-- Textauszug --
Hannelore Veit: Wer hat Angst vor Donald Trump. Risiken, Chancen, Einblicke, Aussichten“, ecoWing Verlag September 2024

Während der einstige Nachrichtensprecher Wickert über die Vergangenheit und Gegenwart der französisch-deutschen Beziehungen schreibt, hat sich die frühere ZIB-Moderatorin Hannelore Veit die USA vorgenommen. Genauer gesagt: Die Wählerinnen und Wähler von Donald Trump. Es ist also KEIN Buch über ihn, sondern über alle möglichen gesellschaftlichen Gruppen an seiner Seite, die Veit an Hand von Beispielen vorstellt.

Vielleicht haben Sie sich auch schon mal gefragt: Wie kann es sein, dass so viele Menschen diesen aufgeblasenen Narzissten und  chronischen Lügner wählen? Veit hat die Antworten darauf. Sie nähert sich den republikanischen Hardcore-Fans an, besucht einen großen MAGA-Event. Doch in der Folge wird es noch weit interessanter. Sie schlüsselt nämlich auf, welche Wahlmotive Frauen, People of Color, Latinas und Latinos, sehr Reiche und andere Gruppen haben, die man eigentlich eher der Demokratischen Partei zuordnen würde. Fazit: Trump gewinnt bei diesen Menschen Schritt für Schritt, Prozentpunkt für Prozentpunkt. Seine Kampagne ist nicht mehr hoppertatschig und amateurhaft, wie bei seinem ersten (letztlich wohl auch für ihn selbst überraschend erfolgreichen) Antreten. Es steckt viel Strategie hinter all dem Gepoltere.

Auszüge aus einem Datensatz:
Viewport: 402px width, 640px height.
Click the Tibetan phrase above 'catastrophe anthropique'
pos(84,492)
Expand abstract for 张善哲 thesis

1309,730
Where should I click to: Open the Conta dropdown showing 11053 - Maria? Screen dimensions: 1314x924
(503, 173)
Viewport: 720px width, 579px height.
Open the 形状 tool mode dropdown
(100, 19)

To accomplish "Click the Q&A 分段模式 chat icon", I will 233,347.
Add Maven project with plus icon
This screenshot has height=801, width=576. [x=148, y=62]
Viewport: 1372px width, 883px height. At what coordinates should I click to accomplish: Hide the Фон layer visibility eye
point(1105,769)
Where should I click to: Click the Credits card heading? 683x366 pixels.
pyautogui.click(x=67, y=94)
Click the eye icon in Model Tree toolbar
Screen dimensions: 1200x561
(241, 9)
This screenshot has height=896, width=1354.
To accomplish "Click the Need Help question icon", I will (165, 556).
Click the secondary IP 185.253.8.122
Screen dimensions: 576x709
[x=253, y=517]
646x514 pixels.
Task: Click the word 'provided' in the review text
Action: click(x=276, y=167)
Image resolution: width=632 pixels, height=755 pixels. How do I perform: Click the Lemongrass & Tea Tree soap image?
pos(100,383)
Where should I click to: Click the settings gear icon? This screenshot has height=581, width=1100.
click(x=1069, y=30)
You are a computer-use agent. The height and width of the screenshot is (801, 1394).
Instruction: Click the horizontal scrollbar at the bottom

-- Aufgabe --
Schreibe die Buchbesprechung zu Hannelore Veits Band über die Wählerschaft Donald Trumps im Anschluss an ihren letzten Satz weiter.

-- Lösung --
Veit kennt sich nicht nur sehr sehr gut aus mit der Materie, kein Wunder, sie war lange Jahre Korrespondentin in Washington. Sie hat auch entsprechende Kontakte, um wirklich alle relevanten Gruppierungen zu Wort kommen zu lassen. Am Ende auch erbitterte Gegner von Trump in seiner eigenen Partei. Klar wird: Trump wird gewählt, weil er glaubhaft versichert, zurück zu „alten Werten“ zu wollen. Und da zählt nicht nur ein ausgesprochen konservatives Familienbild dazu, sondern auch ein Fokus auf fossile Energiegewinnung. Der Klimawandel wird sich freuen.

Je länger und intensiver Veit die Argumente der Trump-Wählerinnen und Wähler schildert, desto verständlicher wird es. Die politische Elite wird nicht mehr akzeptiert. Und ausgerechnet ein mehrfach wirtschaftlich gescheiterter „Businessman“, der viel eher ein „Showman“ ist, ein gerichtlich verurteilter Rechtsbrecher, gilt als der Retter des amerikanischen Abendlandes.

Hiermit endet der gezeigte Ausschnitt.